(Beginning of Data shown)
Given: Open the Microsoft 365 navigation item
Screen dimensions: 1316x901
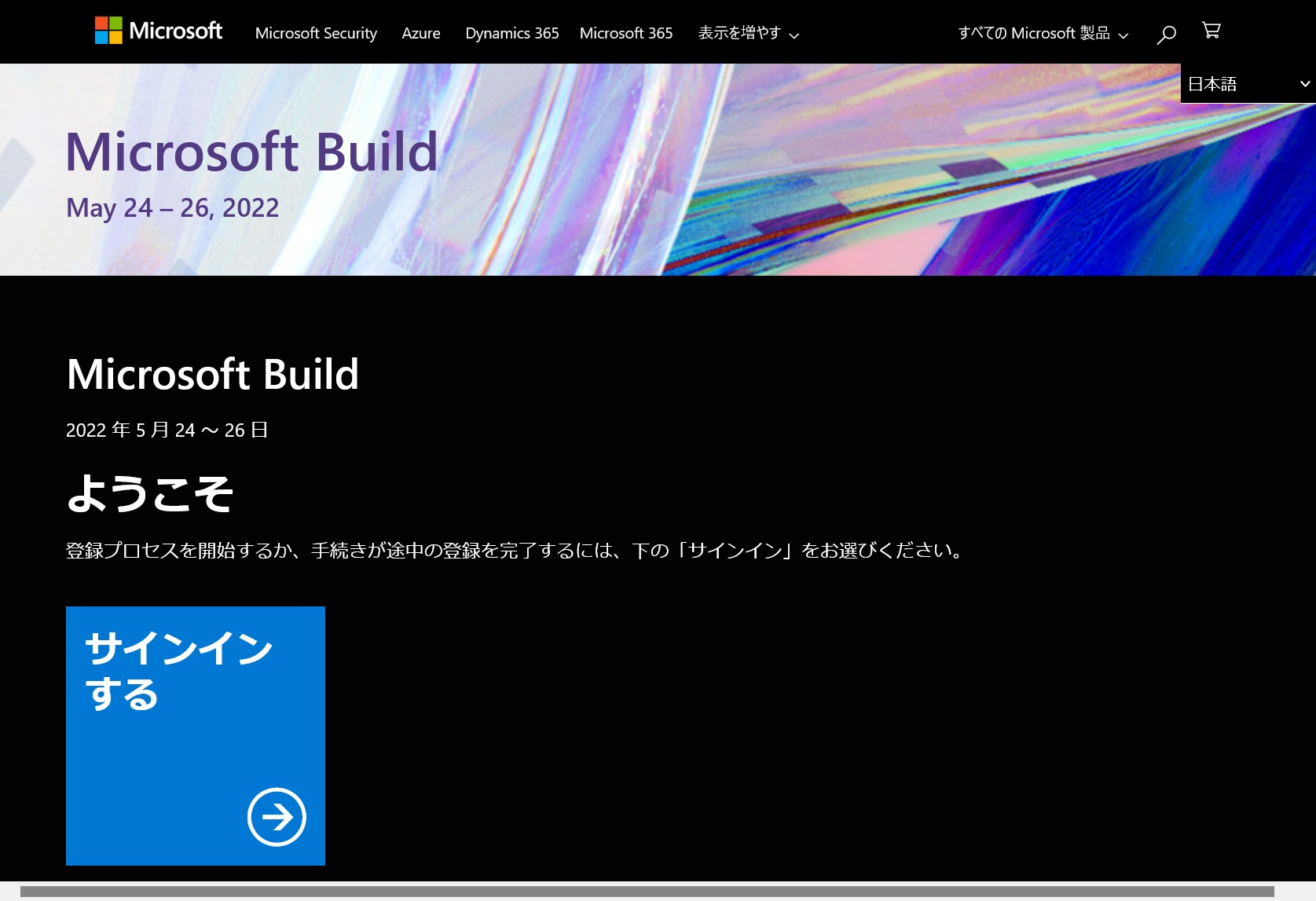Looking at the screenshot, I should click(x=625, y=33).
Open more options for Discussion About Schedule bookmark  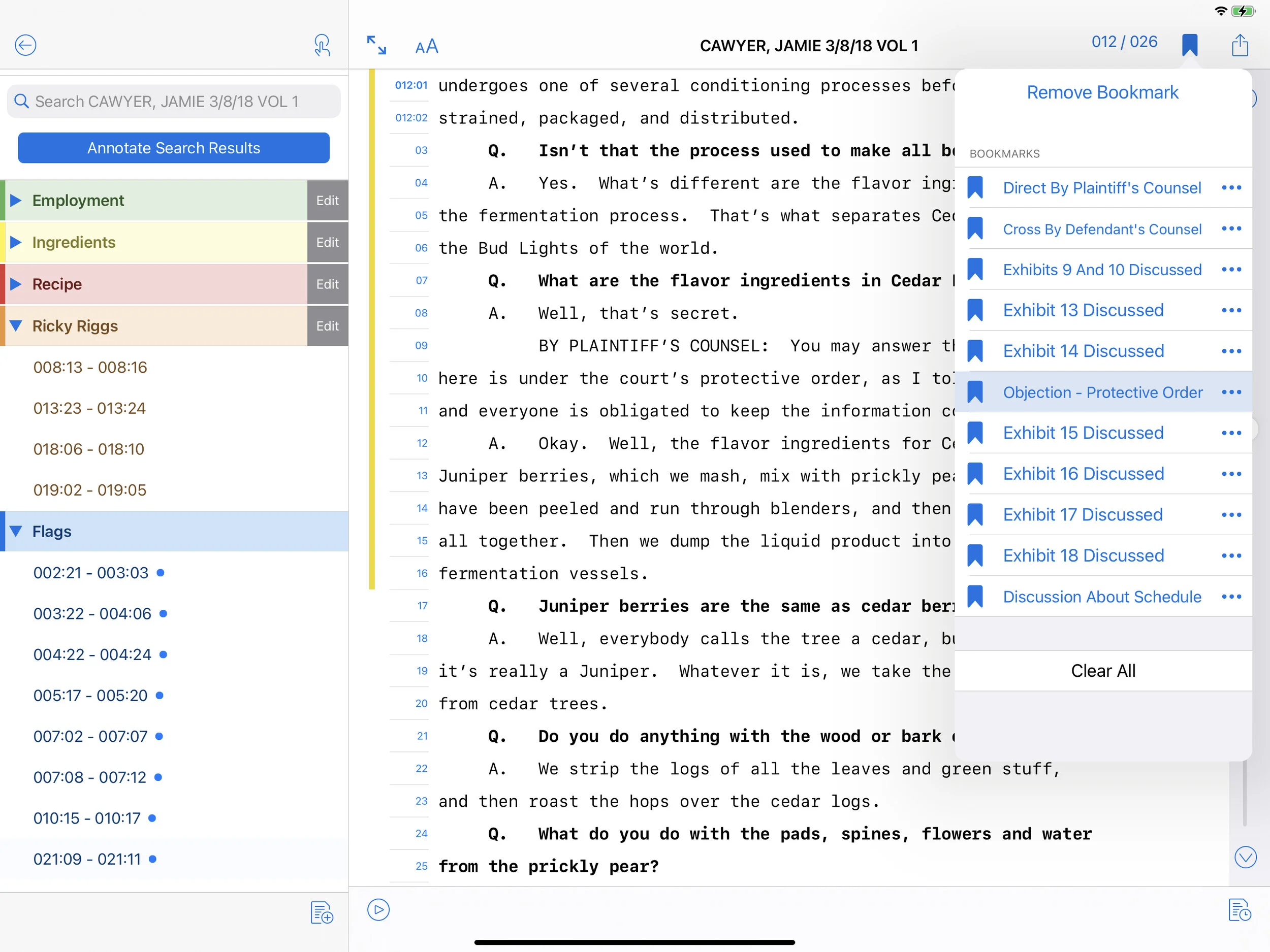click(x=1233, y=596)
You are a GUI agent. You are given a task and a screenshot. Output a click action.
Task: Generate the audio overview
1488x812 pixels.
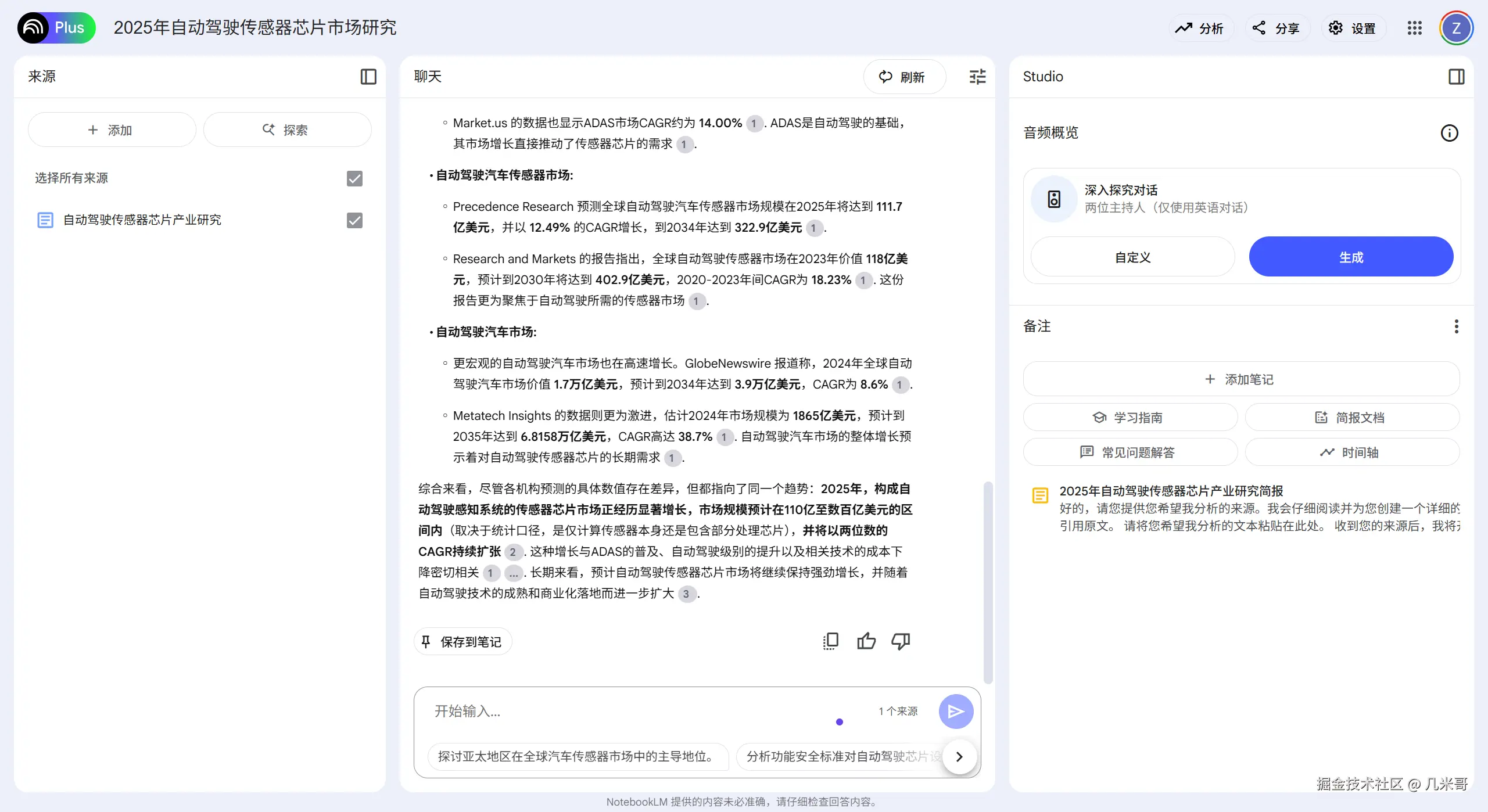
(End of Data shown)
Work instruction: The line containing "Task: Generate the audio overview" and every line after it, through the end of the material above, are to be printed exactly; no pictures belong in the output.

Output below:
Task: Generate the audio overview
1488x812 pixels.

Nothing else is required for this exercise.